Отец лежал на спине, ровно вытянувшись.

Шевелить он мог только головой и руками. Ноги были в гипсе, а спина – в корсете.

Название болезни – туберкулёз костей – звучало как приговор.

– Садись рядышком, – сказал отец и улыбнулся.

Шурка сел, пожимая протянутую неожиданно белую отцовскую руку.

Он боялся расплакаться. Кто-то из ходячих больных подошёл к нему и надел на голову сделанную из обычной газеты пилотку. Шурка тут же снял её, повертел в руках, к общему одобрению, решительно надел и почувствовал, что комок в горле исчез. Предательские слёзы пропали.

…Когда вышли на улицу, Шурка не сразу оторвался от этого непривычного дома. Напоследок попробовал обойти его, заглянул во двор. И там ничего ужасного. Всё обыденно и спокойно. И улица Молодогвардейская не широкая, а та, которая пересекает её, Ульяновская – совсем неказистая. Когда Шурка свернул на неё, открылась Волга. Внизу, слева, справа ютились в беспорядке небольшие кирпичные и деревянные домики. Беспорядок этот смутил Шурку. Он жил в селе, где избы стояли ровно, как по линейке, не выступая и не западая на зады. Смотрели окнами на улицу. В них жили такие же правильные люди: дедушка, бабушка, мама – сосредоточенные и уравновешенные.

Напоследок он измерил шагами поперёк, напротив госпиталя, улицу Молодогвардейскую. Было сорок шесть его больших шагов.

«Саженей пятнадцать, наверное», – деловито прикинул он.

Если бы его спросили, зачем делает измерения, он бы не смог сразу объяснить. То ли готовился к разговору с дедом, то ли к рассказам в школе о своей поездке.

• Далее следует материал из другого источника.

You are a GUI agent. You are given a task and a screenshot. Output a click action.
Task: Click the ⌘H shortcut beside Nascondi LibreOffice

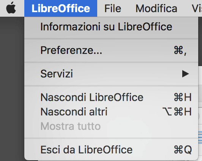tap(183, 97)
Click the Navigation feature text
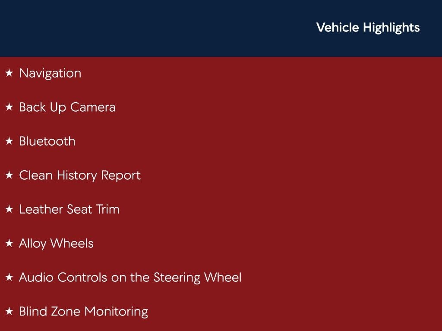Viewport: 442px width, 331px height. pos(50,73)

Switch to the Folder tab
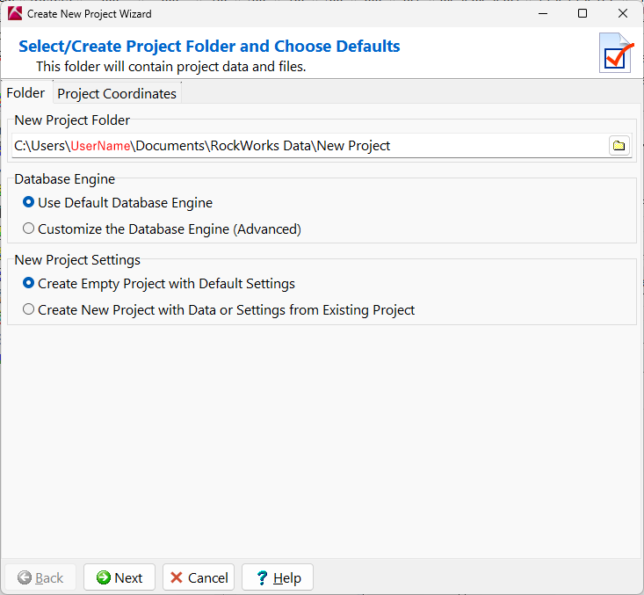click(x=25, y=93)
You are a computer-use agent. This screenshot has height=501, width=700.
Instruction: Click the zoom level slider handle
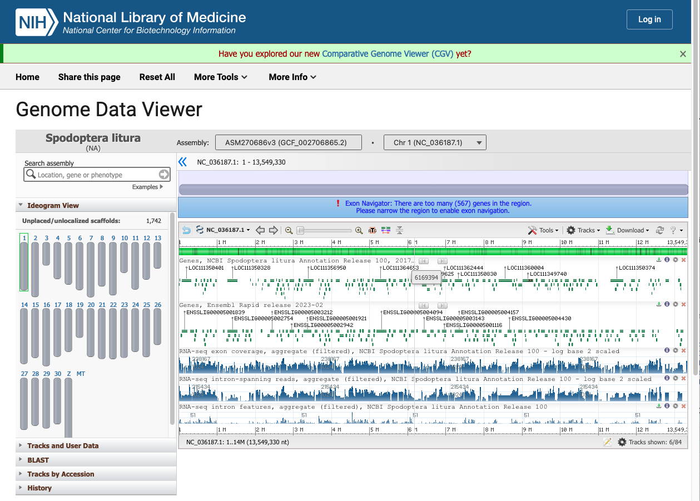[300, 230]
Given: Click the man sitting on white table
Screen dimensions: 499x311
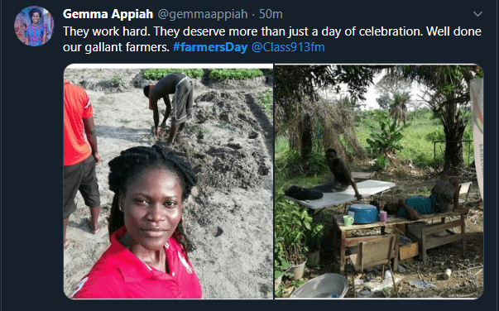Looking at the screenshot, I should [x=339, y=174].
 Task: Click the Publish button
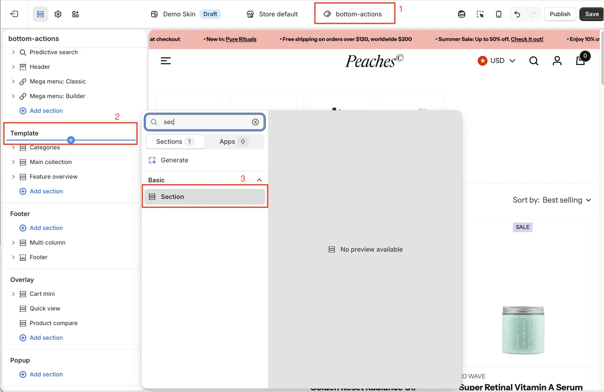tap(560, 14)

Пока бабушка в коридоре госпиталя «калякала» со своим знакомым с Чёрновки, Шурка измерил и длину госпитального здания. Было шестьдесят шагов. «Наша деревянная школа длиннее», – удовлетворённо подвёл он итог.

Жажда знать и видеть как можно больше подталкивала его постоянно. Это отмечали и взрослые. А он неосознанно впитывал в себя всё, что видел, слышал, словно знал заранее: в его жизни многое из того, что происходило в детстве, будет иметь самое, может быть, главное значение…

Пока Шуркина жизнь текла обыкновенно. События и переживания случались вроде бы сами по себе, и ложились сразу набело в его сознании. И накрепко…

…На улицу вышла баба Груня и они подались на Кряж, надо было засветло найти попутку до Утёвки.

* * *

Теперь Шурка, прислушиваясь к разговорам взрослых о приезде отца, вспоминает, как долго по бездорожью в снегопад добирались они домой, и ему становится боязно за отца. А вдруг у него кости ещё не так крепко срослись, как надо? Тогда опять беда.

Юрьева гора

Замечательная это штука – Юрьева гора. Она начинается на задах, за избой Головачёвых. Гора бывает разной. Если на дворе мороз крепкий, то, политая водой, она превращается в такой ледяной жёлоб, что с ветром в ушах мчишься с неё в сторону стадиона и упираешься в памятник Проживину и Пудовкину – первым утёвским большевикам. Их расстрелял карательный отряд белых. Шурка сидит в классе рядом с Зинкой, дальней родственницей Проживина. Она самая тихая девчонка в классе. Даже как-то удивительно это.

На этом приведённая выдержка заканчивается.